# Tasks
1. Copy out the rows below word for word, beginning at their first line and ending after the line that contains "pos(374,795)".
2. Carry on the piece about the 1978 Buccaneers and their Hall of Fame opponents, starting after its last sentence.

# Extract
Begin
The 1978 Bucs v the Hall of Fame
The Professional Football Hall of Fame in Canton, Ohio honors the contributions of 273 players, coaches and administrators. From their inception in 1976 the Tampa Bay Buccaneers have been affiliated with three members: Lee Roy Selmon, Randall McDaniel and Steve Young. Only Lee Roy Selmon played the bulk of his career in Tampa Bay and as of this writing is considered the only true Buccaneer member. McDaniel and Young are “tangential” Buccaneers.

In 1978 the Buccaneers officially began play in the NFC Central Division. At mid-season the Bucs were 4-4 and thinking playoffs. By the end of an injury-marred season the Bucs were 5-11 but big things were brewing in Tampa Bay. In the course of the season the Bucs made quite an impression on a Minnesota Hall of Famer and served notice to a few other Canton-bound citizens of the NFC Central that one couldn’t take the Bucs lightly anymore.

1978 Game 1 New York Giants 19 Tampa Bay 13
New York Giant Hall of Famers - Harry Carson: Linebacker (Class of 2006), Larry Csonka: Running Back (Class of 1987)

Larry Csonka’s final season in New York was just as uneventful as his first two. Csonka acted in the role of closer in this contest and showed flashes of his old self, if ever so briefly. Five of Csonka’s six carries occurred on the Giants last drive of the game when they nursed a six-point lead. Those 25-yards tough yards helped to run out the clock on the Bucs. Csonka’s final carry, a four-yard gain, was also the final play of the game.

Harry Carson had a big day on defense, racking up eight tackles, a pass defense and an interception. Carson’s pick came against Buc quarterback Gary Huff. Huff entered the game when starter Doug Williams was injured. The Carson interception came at a critical juncture. The Bucs were leading 10-7 and had the ball at midfield and were looking to score before halftime. Carson returned the interception to Tampa Bay’s 33-yard line. The Bucs defense held, but the Giants were already in field goal range. Giants kicker Joe Danelo kicked a 42-yard field goal to tie the game at 10 and suck some of the energy out of Tampa Stadium.

1978 Game 2 Detroit 15 Tampa Bay 7
The first official game against a fellow member of the NFC Central Division was against a Detroit team with no members of the Hall of Fame on their roster.

1978 Game 3 Tampa Bay 16 Minnesota 10
Minnesota Viking Hall of Famers - Carl Eller: Defensive End (Class of 2004), Bud Grant: Head Coach (Class of 1994), Paul Krause: Safety (Class of 1998), Alan Page: Defensive Tackle (Class of 1988), Fran Tarkenton: Quarterback (Class of 1986), Ron Yary: Tackle (Class of 2001)

In 1977 the Vikings Hall of Famers did just enough to beat the Buccaneers. On a shocking Sunday in Bloomington these same Hall of Famers, one of Bud Grant’s last playoff teams, could only watch an upset unfold.
End
# Listed records
Begin
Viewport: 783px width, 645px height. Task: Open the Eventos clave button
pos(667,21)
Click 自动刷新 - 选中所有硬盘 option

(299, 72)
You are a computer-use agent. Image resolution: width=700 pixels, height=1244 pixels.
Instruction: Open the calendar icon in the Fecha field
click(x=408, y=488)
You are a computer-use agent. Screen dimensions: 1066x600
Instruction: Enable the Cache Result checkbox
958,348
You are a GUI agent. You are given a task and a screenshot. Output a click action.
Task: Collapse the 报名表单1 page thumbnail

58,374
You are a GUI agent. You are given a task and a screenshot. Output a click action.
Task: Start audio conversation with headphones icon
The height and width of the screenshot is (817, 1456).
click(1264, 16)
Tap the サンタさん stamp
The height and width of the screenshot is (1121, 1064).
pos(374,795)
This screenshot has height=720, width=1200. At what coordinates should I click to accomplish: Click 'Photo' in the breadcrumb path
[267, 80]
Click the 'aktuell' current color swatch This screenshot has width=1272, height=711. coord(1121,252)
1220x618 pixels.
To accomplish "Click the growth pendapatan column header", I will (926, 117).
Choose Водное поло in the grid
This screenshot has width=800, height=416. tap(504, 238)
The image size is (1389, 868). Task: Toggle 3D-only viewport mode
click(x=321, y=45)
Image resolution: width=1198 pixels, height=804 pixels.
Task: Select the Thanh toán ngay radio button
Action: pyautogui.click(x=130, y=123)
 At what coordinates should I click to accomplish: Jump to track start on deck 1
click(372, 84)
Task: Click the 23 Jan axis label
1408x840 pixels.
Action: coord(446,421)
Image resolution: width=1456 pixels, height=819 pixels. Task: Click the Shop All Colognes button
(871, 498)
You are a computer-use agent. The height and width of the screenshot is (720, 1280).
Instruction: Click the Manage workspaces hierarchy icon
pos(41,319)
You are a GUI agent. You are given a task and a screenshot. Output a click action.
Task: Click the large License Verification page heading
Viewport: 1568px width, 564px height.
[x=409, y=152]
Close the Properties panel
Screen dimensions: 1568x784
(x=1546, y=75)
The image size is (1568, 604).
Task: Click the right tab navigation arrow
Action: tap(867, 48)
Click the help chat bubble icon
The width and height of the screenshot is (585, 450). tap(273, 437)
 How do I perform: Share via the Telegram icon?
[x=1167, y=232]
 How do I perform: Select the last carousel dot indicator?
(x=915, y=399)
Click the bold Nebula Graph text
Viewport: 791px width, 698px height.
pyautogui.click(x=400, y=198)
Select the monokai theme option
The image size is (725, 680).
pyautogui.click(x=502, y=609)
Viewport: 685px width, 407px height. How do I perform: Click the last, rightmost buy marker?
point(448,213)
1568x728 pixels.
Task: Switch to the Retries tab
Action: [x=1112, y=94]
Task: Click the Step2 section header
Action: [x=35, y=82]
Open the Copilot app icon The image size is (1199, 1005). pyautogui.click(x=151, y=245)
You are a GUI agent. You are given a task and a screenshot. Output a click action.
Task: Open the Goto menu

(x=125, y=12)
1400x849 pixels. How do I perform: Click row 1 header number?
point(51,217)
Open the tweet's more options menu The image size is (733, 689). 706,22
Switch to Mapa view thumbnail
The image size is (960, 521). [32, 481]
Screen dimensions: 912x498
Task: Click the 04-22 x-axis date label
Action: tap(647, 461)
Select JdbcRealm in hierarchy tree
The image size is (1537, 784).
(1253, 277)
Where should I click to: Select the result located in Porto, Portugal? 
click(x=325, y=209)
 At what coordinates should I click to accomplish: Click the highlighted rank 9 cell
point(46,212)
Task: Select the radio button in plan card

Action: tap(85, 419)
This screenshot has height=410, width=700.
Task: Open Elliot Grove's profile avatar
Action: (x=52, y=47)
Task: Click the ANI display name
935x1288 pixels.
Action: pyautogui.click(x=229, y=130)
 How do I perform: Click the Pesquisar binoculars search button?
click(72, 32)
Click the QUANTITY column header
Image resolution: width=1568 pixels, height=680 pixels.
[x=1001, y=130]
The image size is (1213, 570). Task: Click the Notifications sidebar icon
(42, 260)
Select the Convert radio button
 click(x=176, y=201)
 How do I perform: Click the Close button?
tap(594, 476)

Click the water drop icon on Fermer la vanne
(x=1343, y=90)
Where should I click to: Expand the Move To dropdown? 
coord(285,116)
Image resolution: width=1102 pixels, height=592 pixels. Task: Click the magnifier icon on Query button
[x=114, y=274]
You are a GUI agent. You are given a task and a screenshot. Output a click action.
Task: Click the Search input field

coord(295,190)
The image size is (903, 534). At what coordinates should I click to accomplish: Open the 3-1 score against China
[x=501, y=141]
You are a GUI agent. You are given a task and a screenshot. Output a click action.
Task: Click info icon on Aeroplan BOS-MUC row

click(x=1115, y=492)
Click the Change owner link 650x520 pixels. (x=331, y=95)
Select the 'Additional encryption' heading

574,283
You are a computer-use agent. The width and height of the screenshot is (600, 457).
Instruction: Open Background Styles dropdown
End
# Answers to the exercises
1.
Viewport: 783px width, 645px height. Task: Open the Eventos clave button
pos(667,21)
Click 自动刷新 - 选中所有硬盘 option

(299, 72)
You are a computer-use agent. Image resolution: width=700 pixels, height=1244 pixels.
Instruction: Open the calendar icon in the Fecha field
click(x=408, y=488)
You are a computer-use agent. Screen dimensions: 1066x600
Instruction: Enable the Cache Result checkbox
958,348
You are a GUI agent. You are given a task and a screenshot. Output a click action.
Task: Collapse the 报名表单1 page thumbnail

58,374
You are a GUI agent. You are given a task and a screenshot. Output a click action.
Task: Start audio conversation with headphones icon
The height and width of the screenshot is (817, 1456).
click(1264, 16)
Tap the サンタさん stamp
The height and width of the screenshot is (1121, 1064).
pos(374,795)

2.
Ron Yary and the rest of the Minnesota offensive line could not protect Fran Tarkenton. Wally Chambers had one 17-yard sack of “Scramblin’ Fran,” but the real star of the day was Tampa Bay’s own future Hall of Famer Lee Roy Selmon. Selmon dominated the game, sacking Tarkenton three times and harassing him several others (the game book credits Selmon with an amazing 13 quarterback pressures).

One of those sacks occurred after Neil O’Donoghue’s infamous field goal attempt. The Vikings had the ball first and goal at the Bucs 10-yard line trailing 16-7 in the fourth quarter. Before you could say “Lee Roy Selmon” the Vikings were back on the 24-yard line and had to settle for a field goal. Lee Roy’s other sacks came in the first quarter and second quarter.

Tarkenton was able to throw for one touchdown to future broadcaster Ahmad Rashad, but was otherwise inefficient. Tarkenton also had two passes intercepted, one by Jeris White which led to Ricky Bell’s touchdown run, and the other by Curtis Jordan. Tarkenton was eventually benched and replaced in the game by back-up Tommy Kramer.

All told the Bucs held the Vikings to 73 yards rushing and only 146 yards passing. Not a great day for the Minnesota offense. Tarkenton was duly impressed, saying after the game, “They shut down our running game so severely that we almost quit trying. Tampa Bay’s defense is one of the best three we play, in a class with Dallas and Denver.”

On defense the “Purple People Eaters” lived up to their name, holding the Buccaneers to only 155 total yards, but they lacked big plays and were betrayed by their sputtering offense. Alan Page and Carl Eller only combined for four tackles while Paul Krause saw spot duty and did not impact the statistics.

1978 Game 4 Tampa Bay 14 Atlanta 9
The Falcons had no Hall of Famers on their roster for this game. The Bucs win put them at .500 for the first time in franchise history.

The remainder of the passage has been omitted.